- [Exercise instructions]:
Please number the lines from the one containing "At what (x,y)" up to and including the one containing "The image size is (1456, 819). What" as a list, skipping blank lines and leaving out the pictures.

- [Data section]:
..............................

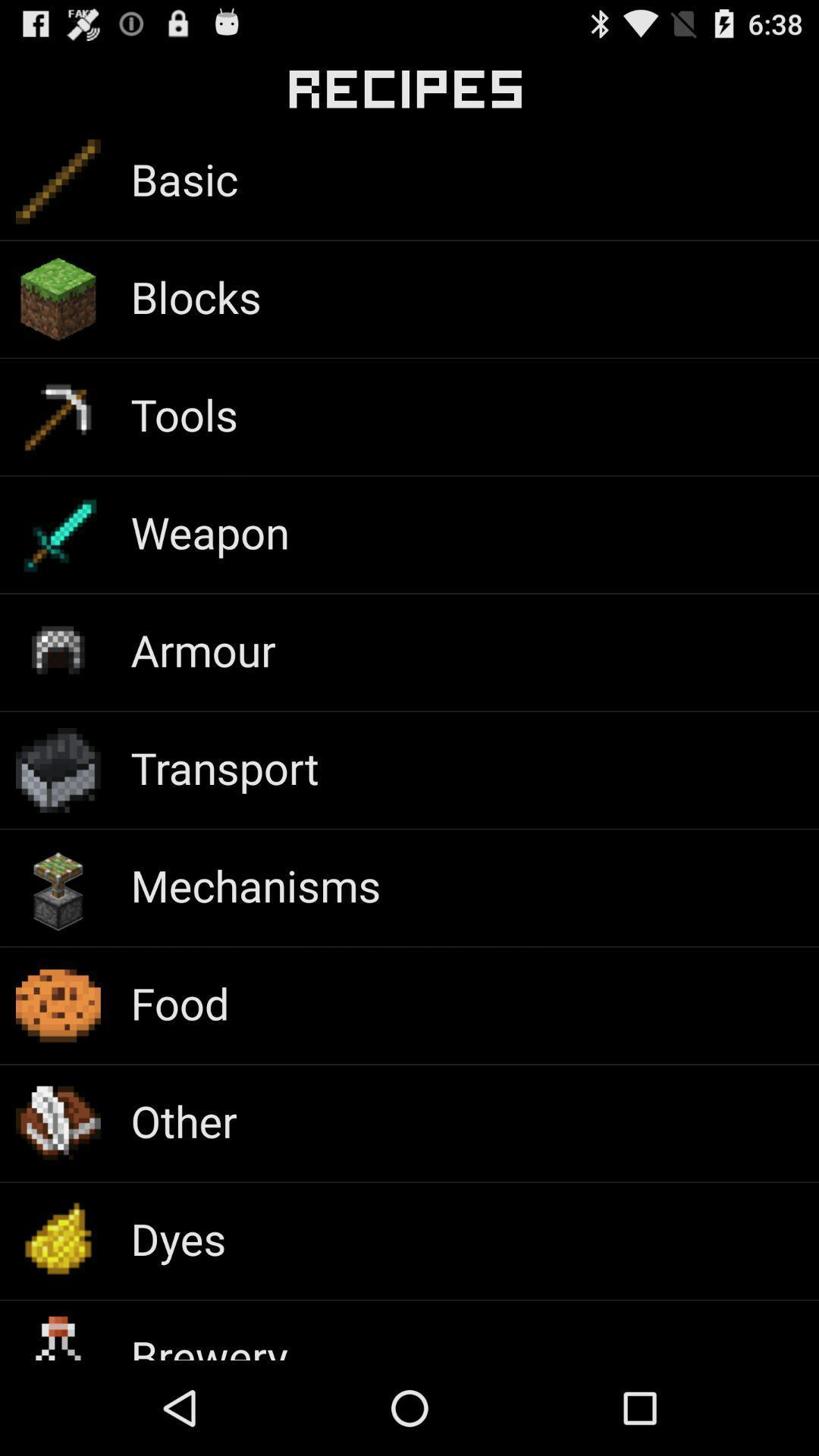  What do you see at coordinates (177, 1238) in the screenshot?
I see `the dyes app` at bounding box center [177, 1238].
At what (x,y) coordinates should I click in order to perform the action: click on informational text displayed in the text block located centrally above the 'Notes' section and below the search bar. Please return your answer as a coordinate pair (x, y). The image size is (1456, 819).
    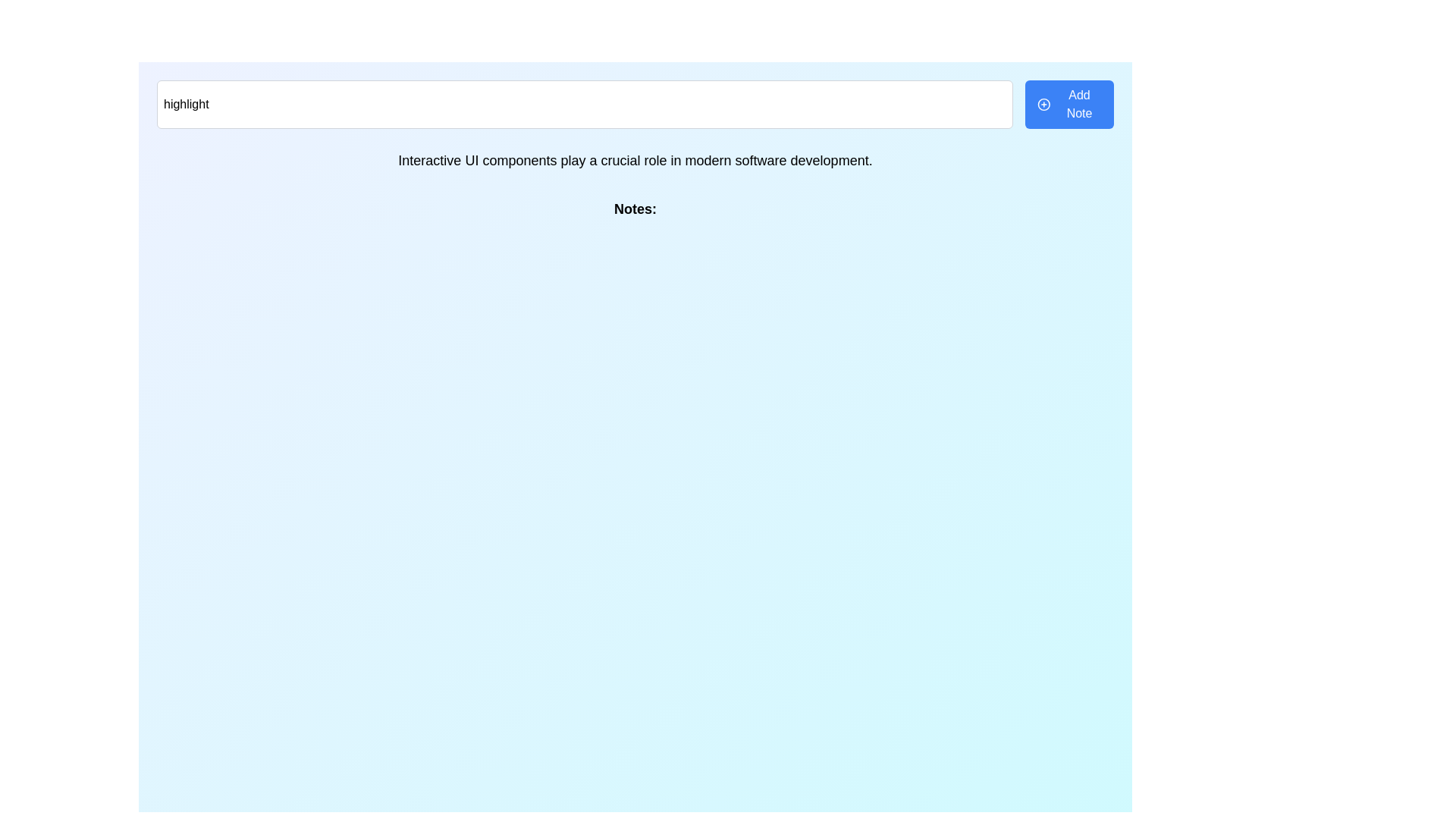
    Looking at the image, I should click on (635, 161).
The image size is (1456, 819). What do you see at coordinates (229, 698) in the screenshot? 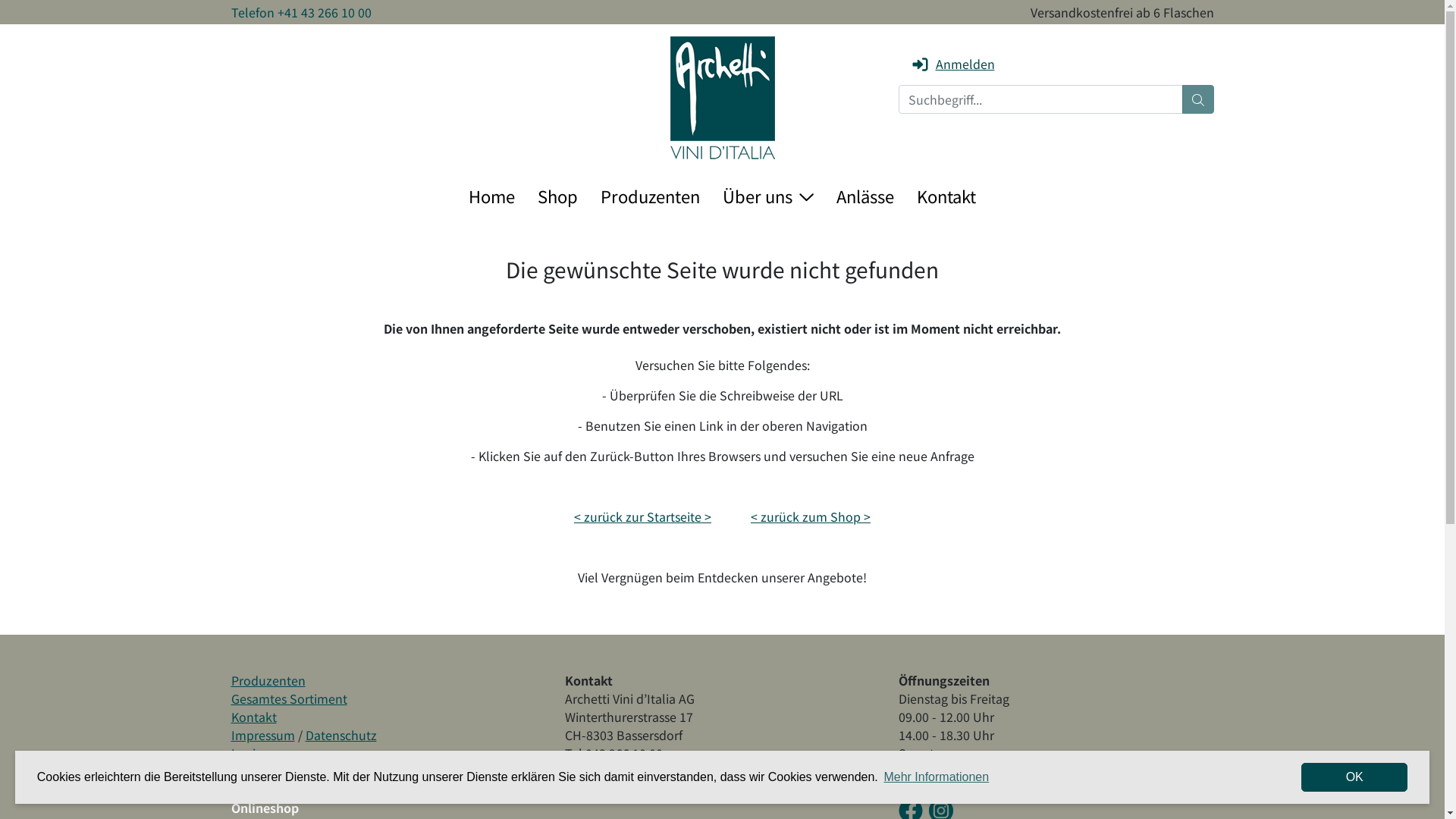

..............................

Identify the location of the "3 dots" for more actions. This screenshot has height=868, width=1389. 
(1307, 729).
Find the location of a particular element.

..............................

- [Answer in full]:
1. At what (x,y) coordinates should I click in order to perform the action: click on informational text displayed in the text block located centrally above the 'Notes' section and below the search bar. Please return your answer as a coordinate pair (x, y). The image size is (1456, 819).
2.     Looking at the image, I should click on (635, 161).
3. The image size is (1456, 819). What do you see at coordinates (229, 698) in the screenshot? 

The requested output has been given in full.